↓↓↓
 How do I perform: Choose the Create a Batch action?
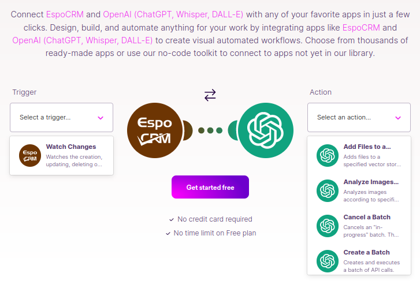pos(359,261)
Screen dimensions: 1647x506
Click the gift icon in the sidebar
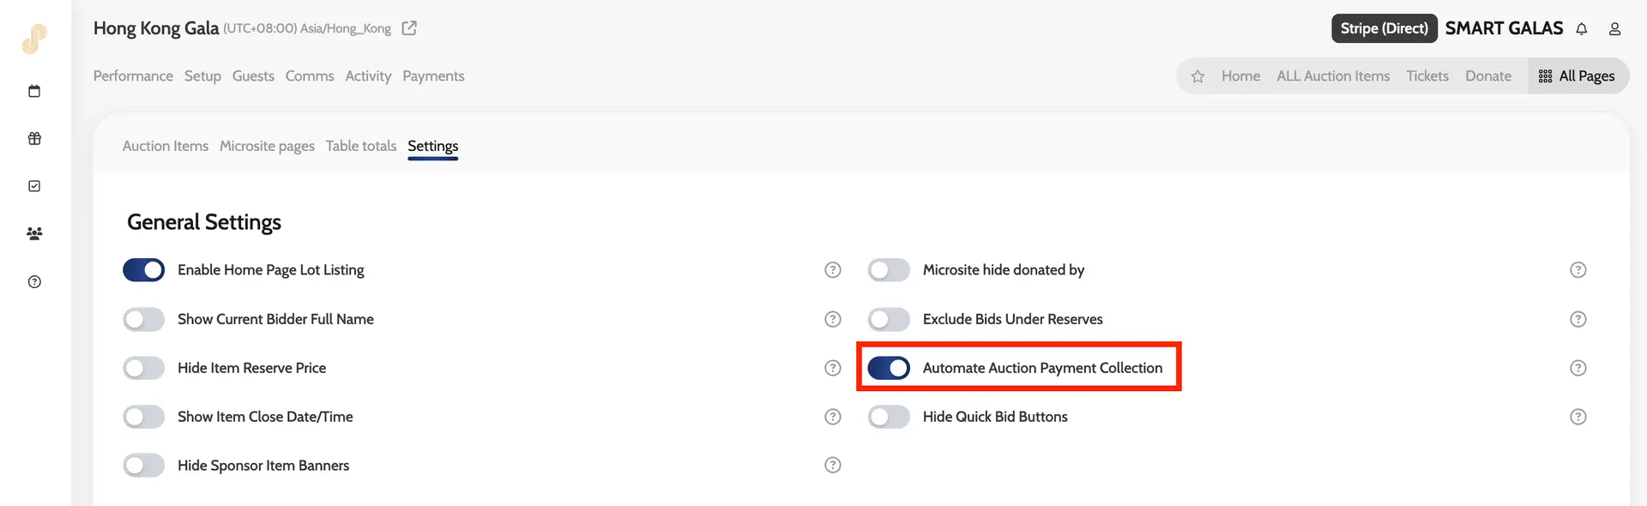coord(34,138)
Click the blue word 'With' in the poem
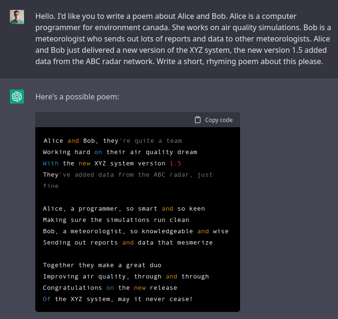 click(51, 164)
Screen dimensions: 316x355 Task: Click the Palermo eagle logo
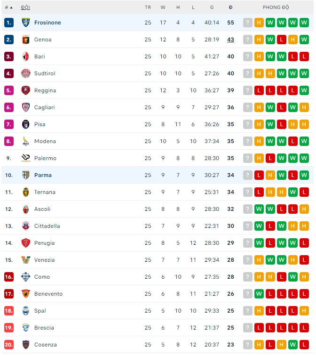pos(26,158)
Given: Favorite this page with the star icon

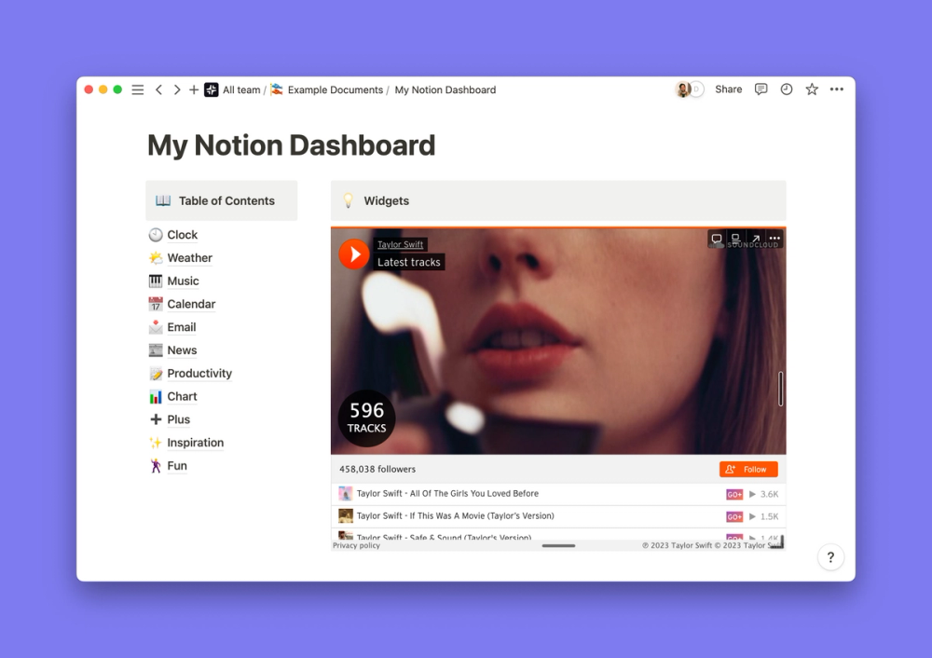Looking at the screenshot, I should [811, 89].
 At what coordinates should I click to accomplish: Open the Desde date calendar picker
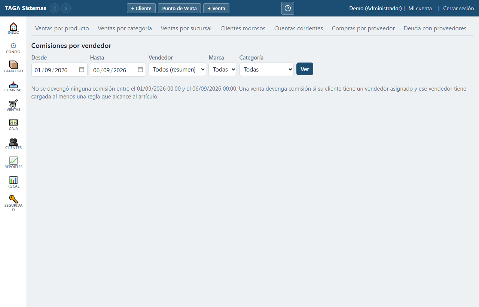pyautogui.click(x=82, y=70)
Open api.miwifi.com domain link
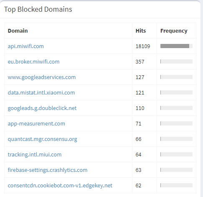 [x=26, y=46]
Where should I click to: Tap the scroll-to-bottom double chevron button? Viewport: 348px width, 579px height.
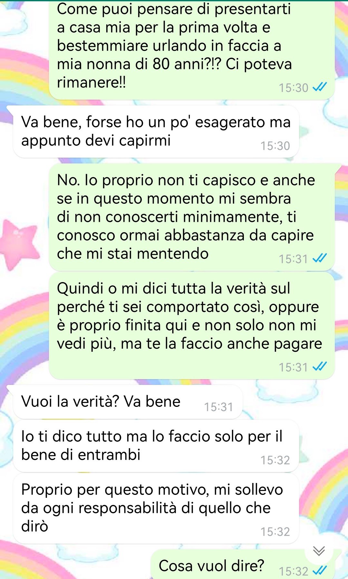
↑↑↑
DIRECTIONS FOR THIS TASK: Only the lines from the line with "Open api.miwifi.com domain link" to the bottom of the material above should be reproduced, exactly and without pictures.

RESPONSE TO THIS EXERCISE:
Open api.miwifi.com domain link
 [x=26, y=46]
Where should I click to: Tap the scroll-to-bottom double chevron button? Viewport: 348px width, 579px height.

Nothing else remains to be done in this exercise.